-- Published: Monday, 19 September 2016 | Print | Disqus
Featured Guests
Jeffrey Nichols & Kevin Kerr
Summary
Jeffrey Nichols, Senior economist of Rosland Capital returns with his latest insights on the financial markets and the geopolitical drama.
His work indicates that once the $1,400 gold hurdle is surpassed, the former bull market return in all of its glory, ascending over $2,000.
Positive seasonal factors will continue to add upward momentum to the sector, due to demand stemming from Christmas, Hanukkah and Indian festivities.
Investors in newly affluent China will cause retailers to increase stockpiles.
Despite the remarkable 2016 rally, gold remains a de facto value relative to US equities, making gold an enticing bargain opportunity.
Large financial institutions / hedge funds / pension funds are turning to the relatively tiny PMs sector as an alternative to pricey shares / bonds.
Solid population growth in China / India will virtually insure robust future demand for the PMs.
Kevin Kerr of Kerr Trading International rejoins the show, with positive comments on the upcoming September 30th, US Federal Budget.
The current budget deficit exceeds $107 billion, the persistent issue implies the potential for challenging economic conditions on a national scale.
Many top guests on this show have championed the idea of a balanced US Federal budget, including Dr. Ron Paul.
Unfortunately, the issue remains political kryponite, anathema to the election process.
The similarities between the current US equities indexes and that of 2008 are chilling.
2016 is also a Presidential year, with the potential for another 2008-2009 like Great Recession / market meltdown.
The duo conclude that every investment portfolio should be positioned / hedged against potential selling.
The bottom is in place for the PMs sector, while silver is poised to yield exceptional gains.
Among the key drivers sending investors flooding into the PMs sector, continued Brexit-like events in the EU and the potential for negative rates in the US.
Despite record crude oil supply levels, the sector could spike to as high as $65 should the CRB commodities index rally persist.

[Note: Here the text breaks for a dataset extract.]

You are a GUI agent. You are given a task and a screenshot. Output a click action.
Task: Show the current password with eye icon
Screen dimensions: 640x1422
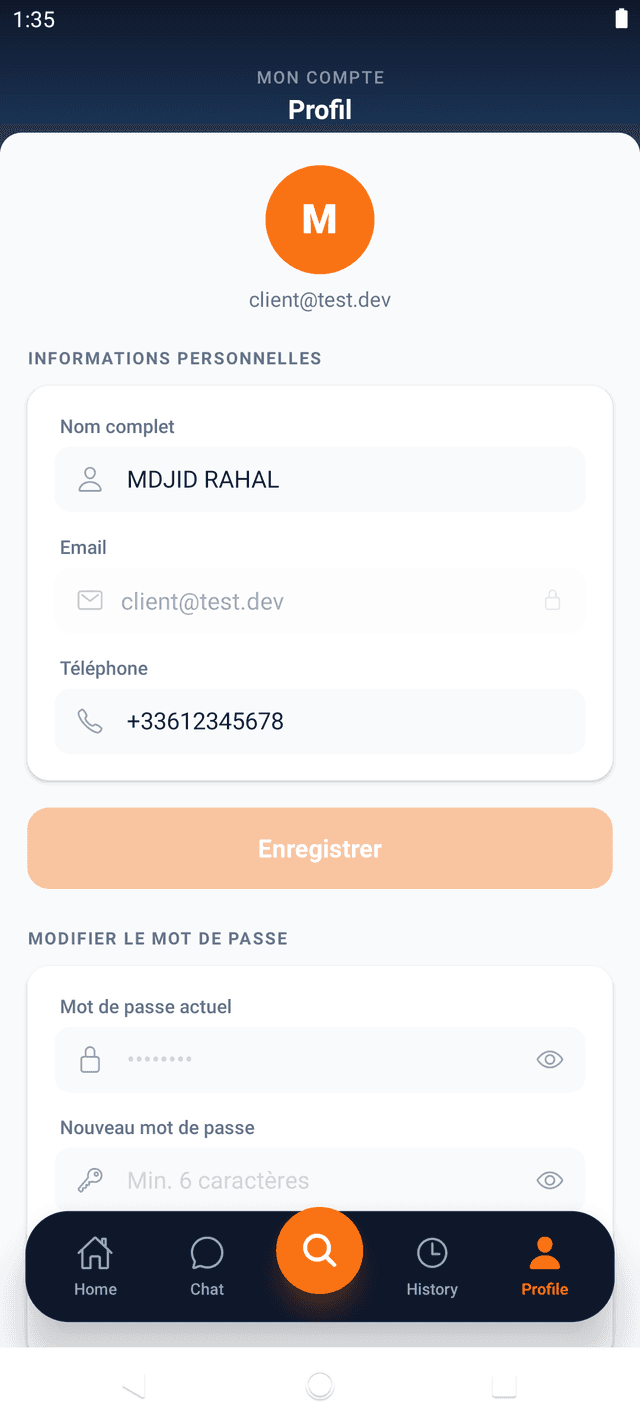(550, 1060)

Kevin Kerr, is a TV and radio investment advisor, his unparalleled expertise in futures and commodities has made him a regular contributor to news outlets like CNBC, CNN, FOX News, CBS Evening News, Nightly Business Report and many others. Recently, he was even featured on Jon Stewart's The Daily Show. What's more, Kevin has traded commodities professionally for the last 19+ years.Kevin is heard frequently on radio stations throughout the country and Kevin is a columnist and newsletter editor with Dow Jones MarketWatch, where he's been quoted weekly since 1999.Kevin began his career on Wall Street in 1989 acting as a currency arbitrage clerk on the former New York Cotton Exchange and has worked on and owned seats on several of the Commodities Exchanges in North America. In 1993, Mr. Kerr joined Intercapital Brokers, in New York and London, trading OTC commodity swaps and options predominantly in the energy and metals sectors. In 2002, Mr. Kerr, began his newsletter and trading education career with Weiss Research in West Palm Beach Florida and later with Agora Financial in Baltimore. Mr. Kerr resides with his wife and daughter in their homes in New England and Estonia.
Jeffrey Nichols is recognized as one of the world's top experts in the economics and finance of precious metals. He has been a keynote speaker a dozens of investment and industry conferences, corporate meetings, and private company events around the world.
As managing director of American Precious Metals Advisors (APMA), he provides expert analysis of the economics of precious metal markets and offers strategic consulting and market research services to a wide range of corporate clients.
He has worked with mining companies on financing and investor relations, served as a director of two public companies, managed a mining-related mutual fund, and advised industry associations, national mints, central banks, and jewelry manufacturers.